** Records shown follows **

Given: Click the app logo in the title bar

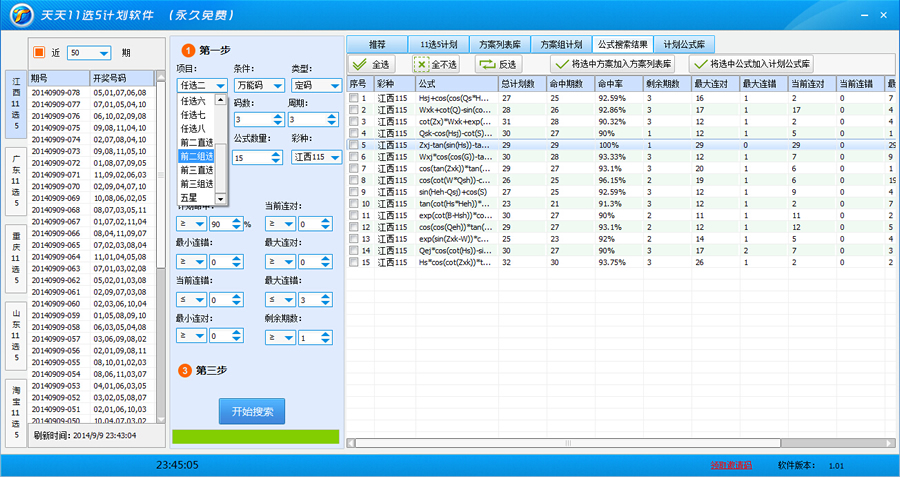Looking at the screenshot, I should [20, 16].
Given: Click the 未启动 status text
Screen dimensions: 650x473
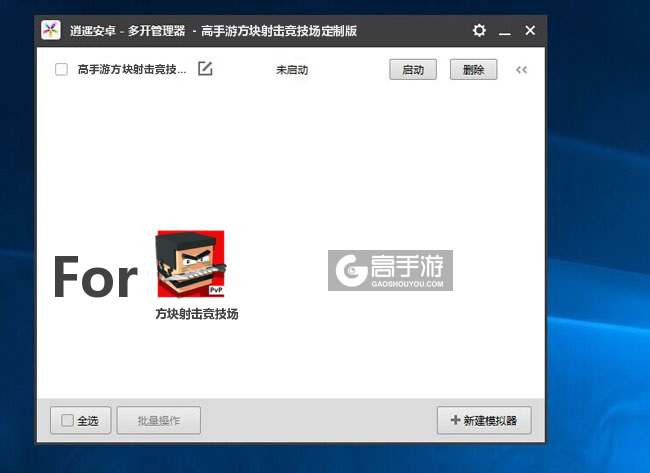Looking at the screenshot, I should (x=292, y=70).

** End of Records shown **

Leaving every picture out, output the data exactly as it stands.

* [Response to the task]:
Given: Click the app logo in the title bar

Looking at the screenshot, I should [20, 16].
Given: Click the 未启动 status text
Screen dimensions: 650x473
Looking at the screenshot, I should (x=292, y=70).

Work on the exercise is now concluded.